*** Opening of Data supplied ***

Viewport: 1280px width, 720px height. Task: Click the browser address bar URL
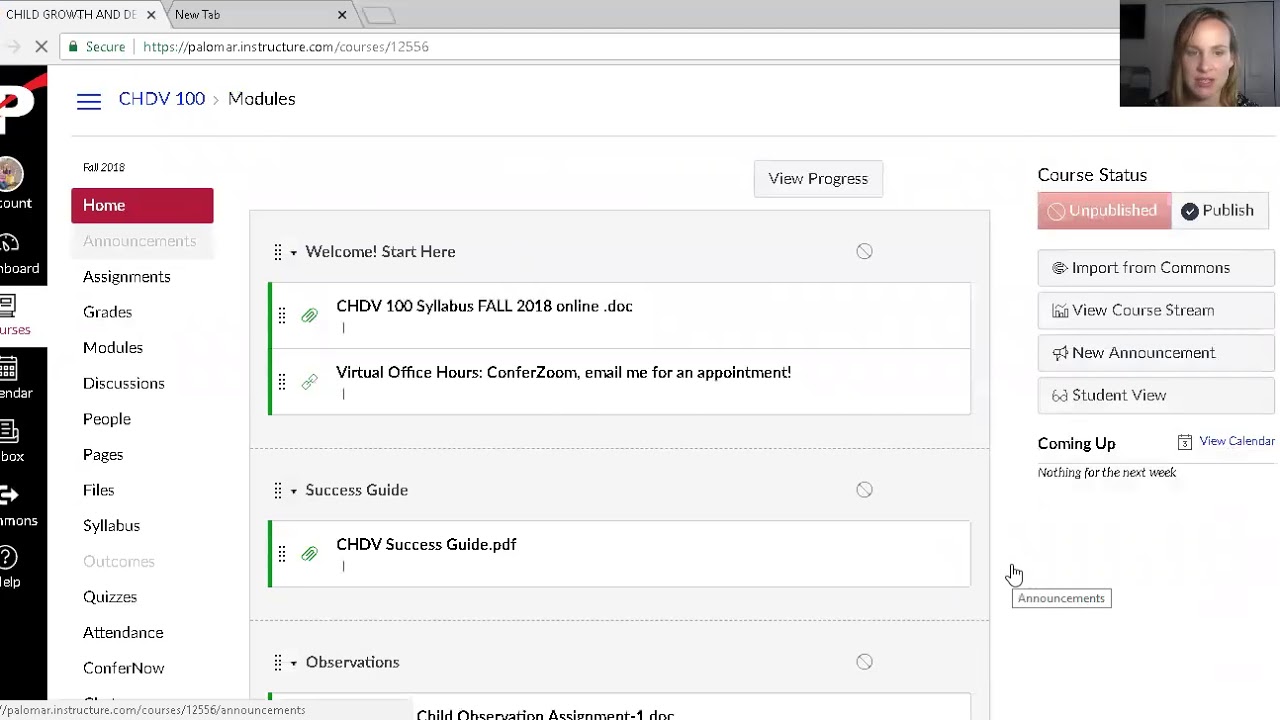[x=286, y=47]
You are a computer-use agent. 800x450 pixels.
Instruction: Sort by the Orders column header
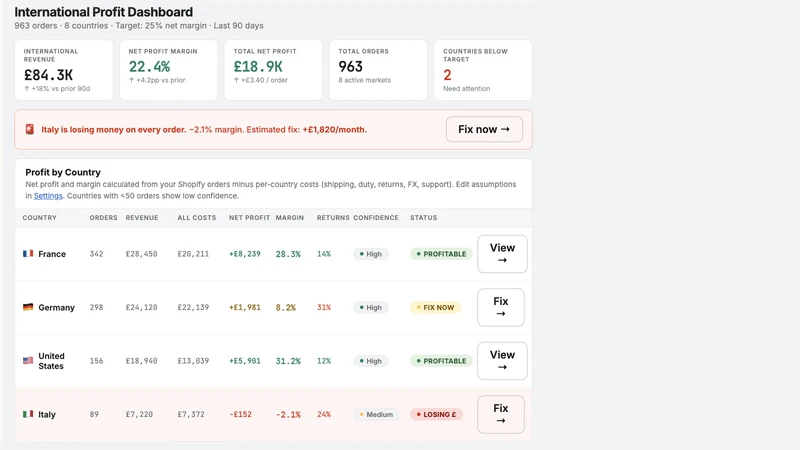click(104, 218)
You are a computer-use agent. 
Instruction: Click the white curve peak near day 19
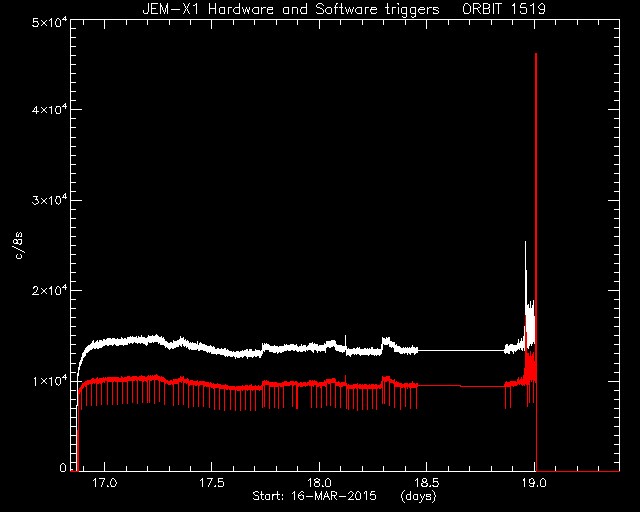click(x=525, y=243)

*** Close of Data supplied ***

About this task - The required output is the line containing "Instruction: Click the" plus every line after it to the end of the data, copied exactly and with no pictures.

Written solution -
Instruction: Click the white curve peak near day 19
click(x=525, y=243)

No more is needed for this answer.